Pria keji itu menikmati setiap sentuhannya. Tak peduli dengan tangisan piluku, mata hatinya sudah tertutup kabut. Aku semakin kalut, air mataku semakin deras mengucur.
Segalanya telah hilang bersamaan dengan jerit kesakitanku, kehormatan yang selama ini aku jaga telah hilang di renggut secara paksa oleh laki-laki biadab ini. Masa depanku sudah hancur.
***
Matahari mulai bersembunyi dari peraduan, malam semakin pekat di iringi awan mendung. Suara guntur bersahut-sahutan. Langit gelap tak berbintang. Langit ikut menangis, menurunkan gumpalan hujan dengan volume besar.
Aku mengerjapkan mata, perlahan mataku mulai terbuka. Mataku memindai setiap sudut kamar. Saat ini aku sudah berada di dalam kamarku dengan pakaian baru.
Puing-puing ingatan kejadian lalu sebelum aku pingsan mulai bermunculan di ingatanku. Aku berharap apa yang aku alami hanyalah mimpi buruk belaka, tapi untuk sebuah mimpi itu terasa begitu nyata.

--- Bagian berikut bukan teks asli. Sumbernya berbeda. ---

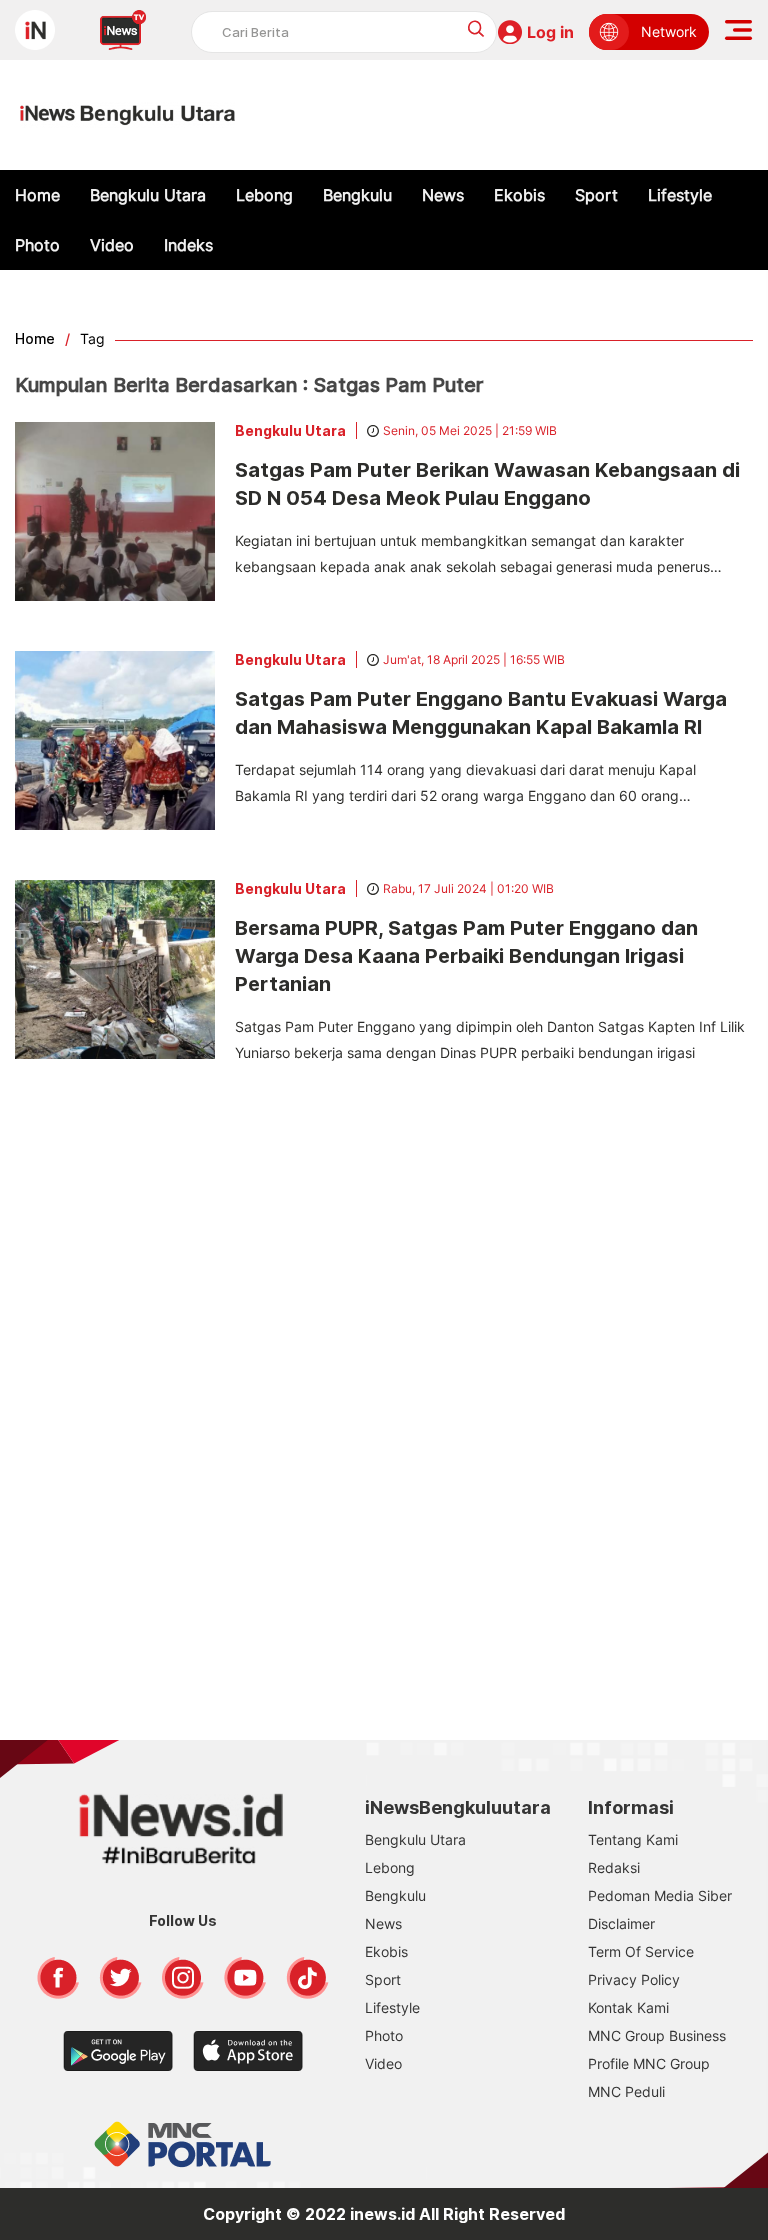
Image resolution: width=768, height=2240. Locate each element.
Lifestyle (680, 195)
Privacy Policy (634, 1979)
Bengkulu (357, 195)
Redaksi (614, 1867)
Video (112, 245)
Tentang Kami (633, 1839)
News (443, 195)
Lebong (264, 195)
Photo (37, 245)
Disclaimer (621, 1923)
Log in (550, 32)
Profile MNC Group (649, 2063)
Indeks (188, 245)
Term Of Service (641, 1951)
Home (37, 195)
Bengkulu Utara (148, 195)
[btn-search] (476, 28)
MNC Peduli (626, 2091)
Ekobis (519, 195)
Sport (596, 195)
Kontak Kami (628, 2007)
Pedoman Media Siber (660, 1895)
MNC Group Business (657, 2035)
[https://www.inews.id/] (127, 115)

"Mbak, udah bangun." terdengar suara seseorang di sisi ranjangku. Ternyata Sarah, adik dari Alfian Laksmana. Gadis cantik itu tersenyum hangat padaku dengan mata yang sembab. Aku berusaha duduk dari tidurku walaupun kesulitan, badanku terasa remuk redam. Aku memegang bagian intiku yang terasa sakit.
"Uugh ..." Aku melenguh karena nyeri.
Tenyata semua itu bukan mimpi, itu nyata terjadi. Air mataku kembali tumpah dengan deras, ini terlalu menyakitkan, tangisku kembali pecah. Aku tidak menyangka akan mengalami hal senista ini dalam hidupnya.
Dari luar kamar, terdengar perdebatan sengit antara anak dan orang tua yang membuat hatiku kian tersayat, kebahagiaanku bagai di cincang dengan belati. Dari celah jendela, aku dapat melihat perdebatan mereka.
"Kesalahanmu kali ini sangat fatal Alfian. Kamu harus nikahin dia!" suara pak Lukman terdengar sangat lantang. Beliau tak lain adalah ayah dari Alfian Laksmana.
"Aku tidak sudi menikahinya. Cukup beri dia uang sebagai kompensasi, beres." suara Alfian terdengar santai. Tega sekali dia menyamakanku dengan w************n. Setelah apa yang ia lakukan padaku, tak nampak ia menyimpan penyesalan walau hanya secuil.
BRAAAKKK
"Alfian, jaga bicara kamu!" hardik Pak Lukman.
"Dia cuma pembantu, Pa. Kenapa kalian membesar-besarkan masalah ini! Dia itu lebih butuh uang daripada pernikahan." mendengar suara Alfian, hatiku kian teriris. Tega sekali mengatakan hal seburuk itu tentangku. Aku tak butuh tanggung jawab darinya.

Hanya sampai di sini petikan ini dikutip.